## [About this exercise]
The answer must consist of every line below containing "agent".

________________________

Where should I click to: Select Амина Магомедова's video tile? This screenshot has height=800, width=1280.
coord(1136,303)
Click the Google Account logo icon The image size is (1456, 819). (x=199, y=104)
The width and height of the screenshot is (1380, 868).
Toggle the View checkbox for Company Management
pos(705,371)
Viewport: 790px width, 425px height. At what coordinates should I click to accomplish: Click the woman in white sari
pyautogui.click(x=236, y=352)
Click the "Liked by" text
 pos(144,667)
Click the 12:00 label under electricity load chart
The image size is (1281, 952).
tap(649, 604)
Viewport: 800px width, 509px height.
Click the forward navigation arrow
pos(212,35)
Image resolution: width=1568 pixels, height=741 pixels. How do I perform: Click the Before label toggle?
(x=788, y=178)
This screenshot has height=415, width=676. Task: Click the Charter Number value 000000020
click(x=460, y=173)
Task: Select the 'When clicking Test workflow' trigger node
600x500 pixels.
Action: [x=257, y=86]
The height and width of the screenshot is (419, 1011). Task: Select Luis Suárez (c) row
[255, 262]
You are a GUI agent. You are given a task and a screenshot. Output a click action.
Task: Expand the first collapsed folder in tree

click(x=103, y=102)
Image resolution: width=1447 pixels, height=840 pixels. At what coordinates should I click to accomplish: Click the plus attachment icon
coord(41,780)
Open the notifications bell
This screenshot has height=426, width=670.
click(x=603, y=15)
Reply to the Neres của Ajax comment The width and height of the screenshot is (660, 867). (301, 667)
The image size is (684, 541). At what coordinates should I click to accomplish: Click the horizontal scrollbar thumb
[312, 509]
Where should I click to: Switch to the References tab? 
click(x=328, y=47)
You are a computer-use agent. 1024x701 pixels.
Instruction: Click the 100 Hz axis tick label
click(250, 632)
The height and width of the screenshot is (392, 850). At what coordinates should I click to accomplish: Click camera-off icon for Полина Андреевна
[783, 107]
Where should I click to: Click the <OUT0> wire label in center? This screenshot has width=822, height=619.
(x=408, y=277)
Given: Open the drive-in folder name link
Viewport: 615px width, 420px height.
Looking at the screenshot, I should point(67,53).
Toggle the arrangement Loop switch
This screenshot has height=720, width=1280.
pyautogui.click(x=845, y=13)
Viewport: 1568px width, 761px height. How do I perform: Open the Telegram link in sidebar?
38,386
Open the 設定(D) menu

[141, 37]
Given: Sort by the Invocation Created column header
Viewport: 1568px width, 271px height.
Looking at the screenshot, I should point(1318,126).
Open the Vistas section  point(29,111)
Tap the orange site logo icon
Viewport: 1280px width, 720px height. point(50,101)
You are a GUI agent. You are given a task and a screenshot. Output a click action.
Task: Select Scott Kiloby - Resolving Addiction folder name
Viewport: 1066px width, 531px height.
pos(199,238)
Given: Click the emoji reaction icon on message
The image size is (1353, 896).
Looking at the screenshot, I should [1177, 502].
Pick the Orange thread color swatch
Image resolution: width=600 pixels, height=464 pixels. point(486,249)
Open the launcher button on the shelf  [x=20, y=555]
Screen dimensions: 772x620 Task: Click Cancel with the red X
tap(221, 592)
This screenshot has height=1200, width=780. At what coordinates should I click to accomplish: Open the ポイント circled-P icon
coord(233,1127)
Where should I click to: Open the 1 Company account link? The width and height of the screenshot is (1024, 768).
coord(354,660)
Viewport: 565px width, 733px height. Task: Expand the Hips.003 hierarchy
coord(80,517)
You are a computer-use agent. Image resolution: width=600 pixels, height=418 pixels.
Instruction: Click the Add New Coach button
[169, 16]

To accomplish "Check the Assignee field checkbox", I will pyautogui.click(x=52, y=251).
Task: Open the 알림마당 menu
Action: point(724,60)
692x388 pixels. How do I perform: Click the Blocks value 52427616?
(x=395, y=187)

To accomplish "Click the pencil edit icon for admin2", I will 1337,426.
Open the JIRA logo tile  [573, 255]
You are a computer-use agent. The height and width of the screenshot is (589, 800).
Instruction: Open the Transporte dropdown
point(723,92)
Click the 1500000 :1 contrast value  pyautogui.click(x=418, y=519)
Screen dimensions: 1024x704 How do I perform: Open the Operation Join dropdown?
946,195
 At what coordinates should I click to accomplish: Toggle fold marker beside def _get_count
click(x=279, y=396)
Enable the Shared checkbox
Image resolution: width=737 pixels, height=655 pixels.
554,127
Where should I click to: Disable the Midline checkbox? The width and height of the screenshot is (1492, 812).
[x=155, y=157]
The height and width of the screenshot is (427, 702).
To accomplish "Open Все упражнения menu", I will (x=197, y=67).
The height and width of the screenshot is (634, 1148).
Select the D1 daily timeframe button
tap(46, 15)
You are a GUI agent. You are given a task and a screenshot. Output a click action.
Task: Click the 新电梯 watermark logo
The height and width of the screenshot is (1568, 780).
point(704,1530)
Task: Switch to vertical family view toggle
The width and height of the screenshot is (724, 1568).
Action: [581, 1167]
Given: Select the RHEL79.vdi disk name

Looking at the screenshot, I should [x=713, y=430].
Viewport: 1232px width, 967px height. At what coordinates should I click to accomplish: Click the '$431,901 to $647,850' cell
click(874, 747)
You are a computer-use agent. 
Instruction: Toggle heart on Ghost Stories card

________________________

## [Answer box]
You are a GUI agent. You are given a task and a screenshot. Output a click action.
You are a computer-use agent. 1024x701 pixels.
You are a GUI agent. You are given a task and a screenshot. Output a click action.
You are a computer-use agent. Image resolution: width=600 pixels, height=418 pixels.
You are a computer-use agent. The height and width of the screenshot is (589, 800).
You are a GUI agent. You are given a task and a screenshot. Output a click action.
You are a computer-use agent. 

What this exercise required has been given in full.